Romanian handball player and coach (born 1939)

Josef Jakob (sometimes spelled Iosif Iacob; born 11 September 1939 in Carani) is a Romanian former handball player and coach of Banat Swabian descent, who as a player won the World Championship and the EHF Champions League.

With Steaua Bucharest he won the national championship six times. In the 1960s he was considered to be the best right wing player in the world.

His speciality were fast breaks and goal area passes to the pivot or the left winger. In 45 national team games he scored 121 goals.

== Player ==

=== Youth years ===
Josef Jakob began playing field handball when he was in sixth grade. In 1955 he interrupted his high school education when he was asked to join Electromotor Timișoara. The team merged with Progresul Timișoara the same year, and they placed second after CFR Timișoara in the regional league.

=== Top league ===
In 1957 Jakob transferred to top-league team Tehnometal Timișoara, where he had Adam Fischer as coach. While playing there, he was called up for the first time to the national youth team, where he made his debut in a match in Poland. Jakob played three more years field handball for Tehnometal.
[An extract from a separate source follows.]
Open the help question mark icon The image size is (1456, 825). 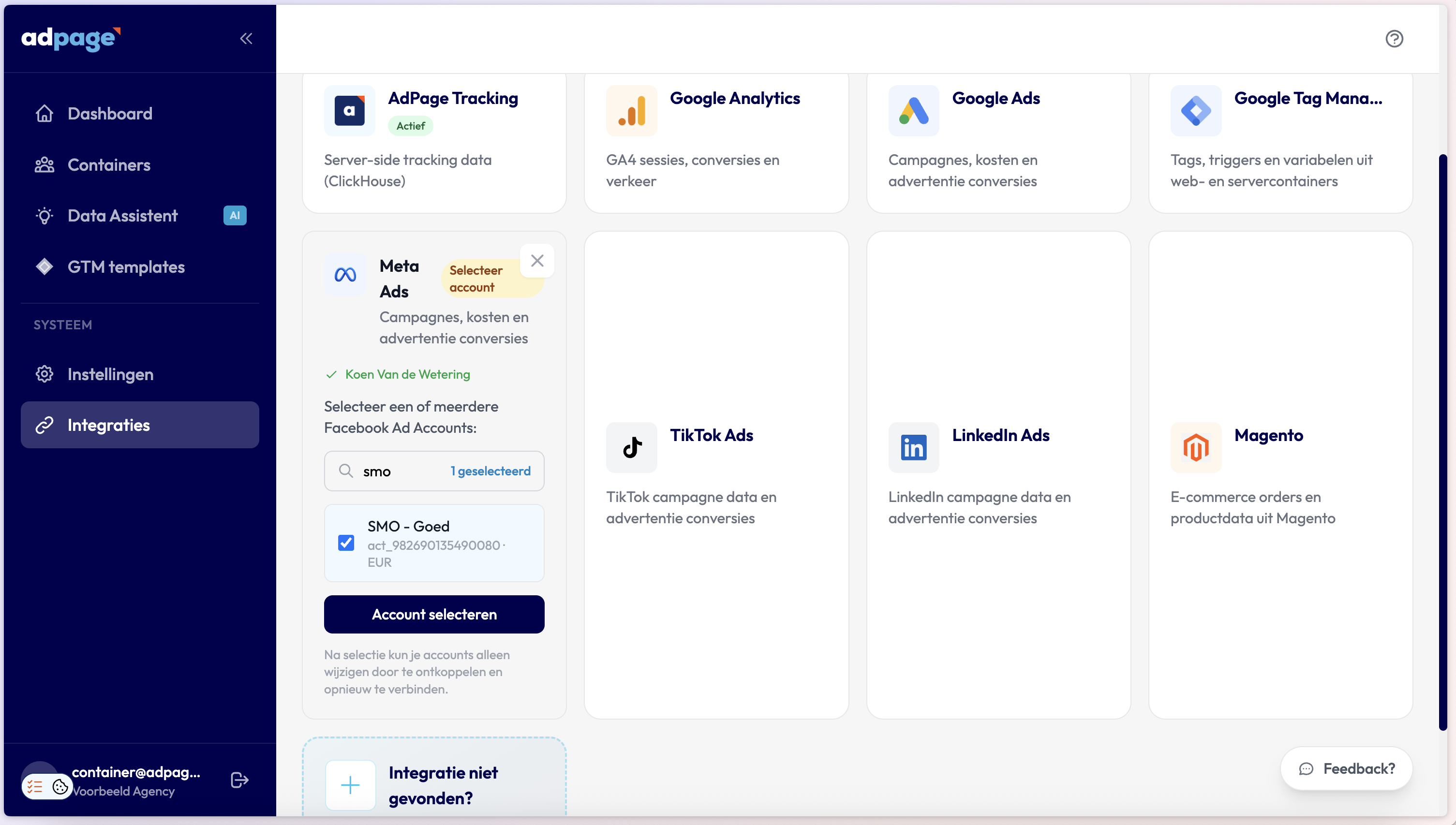1394,39
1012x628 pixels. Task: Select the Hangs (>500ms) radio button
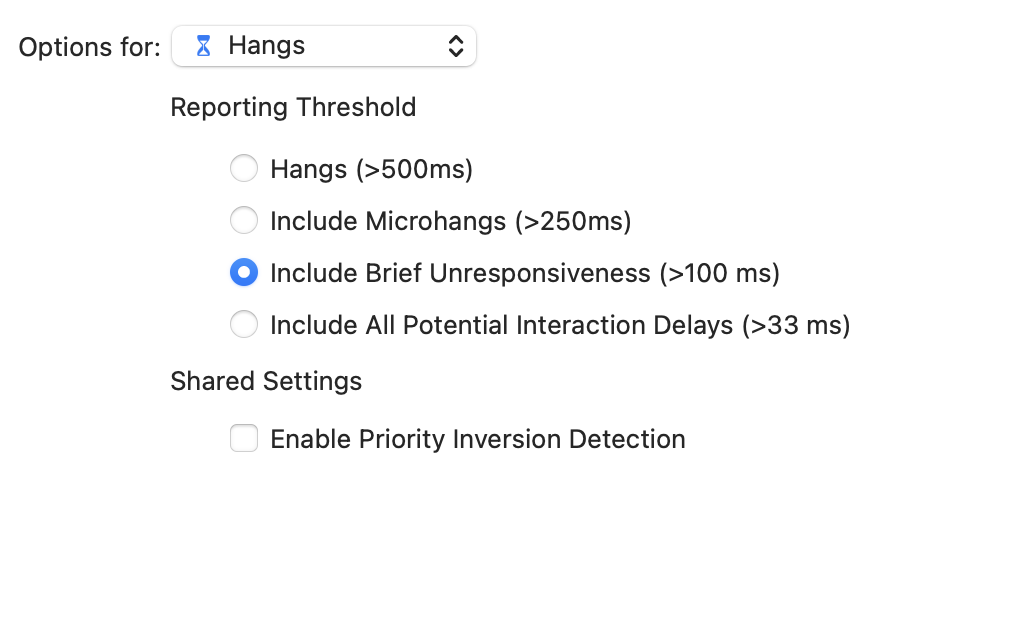pyautogui.click(x=244, y=168)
In 1962 he was asked by Steaua Bucharest to play in the Spartakiad for military teams. Between 1964 and 1966 he became twice national vicechampion with Steaua. In 1968, Jakob won with Steaua the EHF Champions League in Frankfurt am Main against HC Dukla Prague. In the same year, he and Gheorghe Gruia were selected for the world team. Between 1968 and 1971 Steaua won the national championship four times in a row.

=== National team player ===
In 1962 he was called up for the first time to the national team. In November 1963, the national team started a five-month training camp in preparation for the 1964 World Championship, a gathering that was only interrupted for short-time friendlies in Western Germany and Switzerland.

== Coach ==
In 1971 Jakob became playing coach for LTV Wuppertal in Western Germany, where he stayed for four years. Although in the beginning he was there with the permission of the Romanian communist authorities, in 1972 he returned a last time to Romania to renew his passport, but after that decided to settle down in Western Germany, which earned him a five-year prison sentence in absentia for desertion, as he was a military officer.

Later he managed HTV Remscheid and RTV Remscheid, before becoming manager of Turnerschaft Esslingen in 1979. There he stayed for a year, after which he became playing coach for TSV Scharnhausen. Between 1982 and 1985 he managed Wernauer Sportfreunde. The next six years he managed TSV Neuhausen. After a short stint in Bernhausen, he managed RSK Esslingen during the 1992/93 season, before returning to TSV Neuhausen. In 1997 he became manager of TSV Denkendorf, where he ended his coaching career in 1999.

== Awards ==
In 1964, after winning the World Championship in Czechoslovakia, he was given the "Maestru Emerit al Sportului" award (Honoured Master of Sports).

In 2009 Jakob was awarded "Sport Merit Award" Second Class.